— Begin SUPPLIED RECORDS —

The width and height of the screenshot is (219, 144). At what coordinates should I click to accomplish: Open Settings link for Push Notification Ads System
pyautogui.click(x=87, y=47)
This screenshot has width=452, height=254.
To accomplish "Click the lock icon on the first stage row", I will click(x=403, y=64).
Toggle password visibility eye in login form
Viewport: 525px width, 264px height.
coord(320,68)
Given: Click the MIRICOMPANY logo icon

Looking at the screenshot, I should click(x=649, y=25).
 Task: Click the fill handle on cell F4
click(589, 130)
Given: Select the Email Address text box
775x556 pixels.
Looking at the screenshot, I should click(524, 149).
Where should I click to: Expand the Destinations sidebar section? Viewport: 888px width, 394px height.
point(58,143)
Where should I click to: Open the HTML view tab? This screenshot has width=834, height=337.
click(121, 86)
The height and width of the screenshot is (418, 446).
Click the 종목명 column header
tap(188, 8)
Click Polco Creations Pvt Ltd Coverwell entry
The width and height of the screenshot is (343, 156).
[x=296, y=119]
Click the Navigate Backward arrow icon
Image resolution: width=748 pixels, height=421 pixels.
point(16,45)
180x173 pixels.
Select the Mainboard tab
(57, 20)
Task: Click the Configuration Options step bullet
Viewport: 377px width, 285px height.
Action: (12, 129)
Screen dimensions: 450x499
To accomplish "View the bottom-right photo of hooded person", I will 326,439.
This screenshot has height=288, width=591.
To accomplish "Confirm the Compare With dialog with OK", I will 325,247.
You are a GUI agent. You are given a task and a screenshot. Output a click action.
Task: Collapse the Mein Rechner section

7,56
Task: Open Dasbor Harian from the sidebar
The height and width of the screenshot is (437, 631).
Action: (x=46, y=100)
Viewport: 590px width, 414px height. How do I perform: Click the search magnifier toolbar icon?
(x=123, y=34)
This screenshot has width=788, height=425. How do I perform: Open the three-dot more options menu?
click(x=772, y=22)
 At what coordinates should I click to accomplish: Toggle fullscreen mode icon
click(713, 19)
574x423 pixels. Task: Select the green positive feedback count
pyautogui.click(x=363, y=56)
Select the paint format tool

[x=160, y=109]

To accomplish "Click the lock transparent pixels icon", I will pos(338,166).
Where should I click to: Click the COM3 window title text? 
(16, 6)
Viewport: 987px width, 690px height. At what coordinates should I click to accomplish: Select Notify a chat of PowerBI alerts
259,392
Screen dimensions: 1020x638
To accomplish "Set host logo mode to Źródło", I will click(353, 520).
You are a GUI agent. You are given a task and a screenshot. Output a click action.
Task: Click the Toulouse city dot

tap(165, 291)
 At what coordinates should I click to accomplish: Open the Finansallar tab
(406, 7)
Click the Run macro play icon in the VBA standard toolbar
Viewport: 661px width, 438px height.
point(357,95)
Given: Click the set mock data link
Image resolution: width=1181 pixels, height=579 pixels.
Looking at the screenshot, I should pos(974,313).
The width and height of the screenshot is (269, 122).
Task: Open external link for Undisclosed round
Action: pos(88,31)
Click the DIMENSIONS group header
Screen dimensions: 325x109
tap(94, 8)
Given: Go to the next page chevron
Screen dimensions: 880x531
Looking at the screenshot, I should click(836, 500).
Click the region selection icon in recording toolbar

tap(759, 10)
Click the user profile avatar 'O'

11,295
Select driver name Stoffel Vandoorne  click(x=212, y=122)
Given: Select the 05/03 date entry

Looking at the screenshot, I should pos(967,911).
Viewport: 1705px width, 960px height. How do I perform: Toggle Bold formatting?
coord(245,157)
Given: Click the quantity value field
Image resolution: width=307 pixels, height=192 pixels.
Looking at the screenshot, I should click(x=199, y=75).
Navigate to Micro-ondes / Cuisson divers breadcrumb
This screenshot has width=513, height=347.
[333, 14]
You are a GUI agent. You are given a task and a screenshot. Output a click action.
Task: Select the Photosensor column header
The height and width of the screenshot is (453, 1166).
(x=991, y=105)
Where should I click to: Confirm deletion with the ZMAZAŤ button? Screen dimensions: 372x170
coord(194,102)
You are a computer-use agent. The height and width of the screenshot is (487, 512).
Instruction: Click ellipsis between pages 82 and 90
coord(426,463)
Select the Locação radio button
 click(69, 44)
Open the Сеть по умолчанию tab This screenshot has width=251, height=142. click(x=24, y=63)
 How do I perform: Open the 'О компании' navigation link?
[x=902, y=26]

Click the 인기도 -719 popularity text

— End SUPPLIED RECORDS —

--- STATED PROBLEM ---
Can you put every entry above into a Markdown table with the columns "No." and "Line", giving each non-blank line its own numbered row and leaving out the blank lines?

--- RESPONSE BELOW ---
| No. | Line |
|---|---|
| 1 | The width and height of the screenshot is (219, 144). At what coordinates should I click to accomplish: Open Settings link for Push Notification Ads System |
| 2 | pyautogui.click(x=87, y=47) |
| 3 | This screenshot has width=452, height=254. |
| 4 | To accomplish "Click the lock icon on the first stage row", I will click(x=403, y=64). |
| 5 | Toggle password visibility eye in login form |
| 6 | Viewport: 525px width, 264px height. |
| 7 | coord(320,68) |
| 8 | Given: Click the MIRICOMPANY logo icon |
| 9 | Looking at the screenshot, I should click(x=649, y=25). |
| 10 |  Task: Click the fill handle on cell F4 |
| 11 | click(589, 130) |
| 12 | Given: Select the Email Address text box |
| 13 | 775x556 pixels. |
| 14 | Looking at the screenshot, I should click(524, 149). |
| 15 | Where should I click to: Expand the Destinations sidebar section? Viewport: 888px width, 394px height. |
| 16 | point(58,143) |
| 17 | Where should I click to: Open the HTML view tab? This screenshot has width=834, height=337. |
| 18 | click(121, 86) |
| 19 | The height and width of the screenshot is (418, 446). |
| 20 | Click the 종목명 column header |
| 21 | tap(188, 8) |
| 22 | Click Polco Creations Pvt Ltd Coverwell entry |
| 23 | The width and height of the screenshot is (343, 156). |
| 24 | [x=296, y=119] |
| 25 | Click the Navigate Backward arrow icon |
| 26 | Image resolution: width=748 pixels, height=421 pixels. |
| 27 | point(16,45) |
| 28 | 180x173 pixels. |
| 29 | Select the Mainboard tab |
| 30 | (57, 20) |
| 31 | Task: Click the Configuration Options step bullet |
| 32 | Viewport: 377px width, 285px height. |
| 33 | Action: (12, 129) |
| 34 | Screen dimensions: 450x499 |
| 35 | To accomplish "View the bottom-right photo of hooded person", I will 326,439. |
| 36 | This screenshot has height=288, width=591. |
| 37 | To accomplish "Confirm the Compare With dialog with OK", I will 325,247. |
| 38 | You are a GUI agent. You are given a task and a screenshot. Output a click action. |
| 39 | Task: Collapse the Mein Rechner section |
| 40 | 7,56 |
| 41 | Task: Open Dasbor Harian from the sidebar |
| 42 | The height and width of the screenshot is (437, 631). |
| 43 | Action: (x=46, y=100) |
| 44 | Viewport: 590px width, 414px height. How do I perform: Click the search magnifier toolbar icon? |
| 45 | (x=123, y=34) |
| 46 | This screenshot has width=788, height=425. How do I perform: Open the three-dot more options menu? |
| 47 | click(x=772, y=22) |
| 48 |  At what coordinates should I click to accomplish: Toggle fullscreen mode icon |
| 49 | click(713, 19) |
| 50 | 574x423 pixels. Task: Select the green positive feedback count |
| 51 | pyautogui.click(x=363, y=56) |
| 52 | Select the paint format tool |
| 53 | [x=160, y=109] |
| 54 | To accomplish "Click the lock transparent pixels icon", I will pos(338,166). |
| 55 | Where should I click to: Click the COM3 window title text?  |
| 56 | (16, 6) |
| 57 | Viewport: 987px width, 690px height. At what coordinates should I click to accomplish: Select Notify a chat of PowerBI alerts |
| 58 | 259,392 |
| 59 | Screen dimensions: 1020x638 |
| 60 | To accomplish "Set host logo mode to Źródło", I will click(353, 520). |
| 61 | You are a GUI agent. You are given a task and a screenshot. Output a click action. |
| 62 | Task: Click the Toulouse city dot |
| 63 | tap(165, 291) |
| 64 |  At what coordinates should I click to accomplish: Open the Finansallar tab |
| 65 | (406, 7) |
| 66 | Click the Run macro play icon in the VBA standard toolbar |
| 67 | Viewport: 661px width, 438px height. |
| 68 | point(357,95) |
| 69 | Given: Click the set mock data link |
| 70 | Image resolution: width=1181 pixels, height=579 pixels. |
| 71 | Looking at the screenshot, I should pos(974,313). |
| 72 | The width and height of the screenshot is (269, 122). |
| 73 | Task: Open external link for Undisclosed round |
| 74 | Action: pos(88,31) |
| 75 | Click the DIMENSIONS group header |
| 76 | Screen dimensions: 325x109 |
| 77 | tap(94, 8) |
| 78 | Given: Go to the next page chevron |
| 79 | Screen dimensions: 880x531 |
| 80 | Looking at the screenshot, I should click(836, 500). |
| 81 | Click the region selection icon in recording toolbar |
| 82 | tap(759, 10) |
| 83 | Click the user profile avatar 'O' |
| 84 | 11,295 |
| 85 | Select driver name Stoffel Vandoorne  click(x=212, y=122) |
| 86 | Given: Select the 05/03 date entry |
| 87 | Looking at the screenshot, I should pos(967,911). |
| 88 | Viewport: 1705px width, 960px height. How do I perform: Toggle Bold formatting? |
| 89 | coord(245,157) |
| 90 | Given: Click the quantity value field |
| 91 | Image resolution: width=307 pixels, height=192 pixels. |
| 92 | Looking at the screenshot, I should click(x=199, y=75). |
| 93 | Navigate to Micro-ondes / Cuisson divers breadcrumb |
| 94 | This screenshot has width=513, height=347. |
| 95 | [333, 14] |
| 96 | You are a GUI agent. You are given a task and a screenshot. Output a click action. |
| 97 | Task: Select the Photosensor column header |
| 98 | The height and width of the screenshot is (453, 1166). |
| 99 | (x=991, y=105) |
| 100 | Where should I click to: Confirm deletion with the ZMAZAŤ button? Screen dimensions: 372x170 |
| 101 | coord(194,102) |
| 102 | You are a computer-use agent. The height and width of the screenshot is (487, 512). |
| 103 | Instruction: Click ellipsis between pages 82 and 90 |
| 104 | coord(426,463) |
| 105 | Select the Locação radio button |
| 106 |  click(69, 44) |
| 107 | Open the Сеть по умолчанию tab This screenshot has width=251, height=142. click(x=24, y=63) |
| 108 |  How do I perform: Open the 'О компании' navigation link? |
| 109 | [x=902, y=26] |
| 110 | Click the 인기도 -719 popularity text |